Quanti gesuiti ci sono in Messico?

Siamo in 246 distribuiti in 14 Stati. Nel nord, a Tijuana, nella Sierra Tarahumara e nella capitale di Chihuahua. A sud, nello stato di Coahuila. Poi a Torreon, a Tamaulipas, Guadalajara, Jalisco, Guanajuato, Città del Messico, Puebla, Veracruz. Ma siamo presenti anche nello stato di Tabasco, nello Yucatan, nelle città di Merida e Oaxaca, in Chiapas, dove c’è l’altra nostra missione con gli indigeni. Infine ci sono le opere del Servizio dei Gesuiti per i Rifugiati e del Servizio dei Gesuiti per i Migranti, naturalmente, e l’Opera Nazionale della Buona Stampa. E abbiamo Radio Guayana dove la programmazione è parlata in diverse lingue, le lingue indigene del Messico.

Che vuole dire agli italiani?

Non fate uso di droghe. Questa è la prima cosa. Poi voglio ringraziarvi. Abbiamo ricevuto molte espressioni di solidarietà dall’Italia, non solo dal Papa, dal Padre Generale e dalla Chiesa italiana, ma anche da tante persone e organizzazioni.

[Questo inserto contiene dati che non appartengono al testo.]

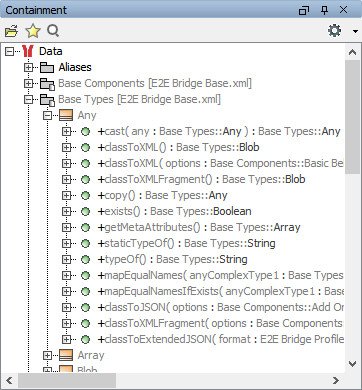Open the gear options icon
The image size is (362, 390).
pyautogui.click(x=334, y=31)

Infine vorrei chiedere una solidarietà continua. Mi sono commosso molto dopo l’arrivo degli africani a Lampedusa per la risposta di solidarietà data dagli italiani. La fraternità è ciò che ci rende umani, quindi quello che vorrei invitarvi a fare è mantenere questa capacità di fraternità, di aprirsi agli altri e di mostrare solidarietà, anche con noi, e di farlo pubblicamente.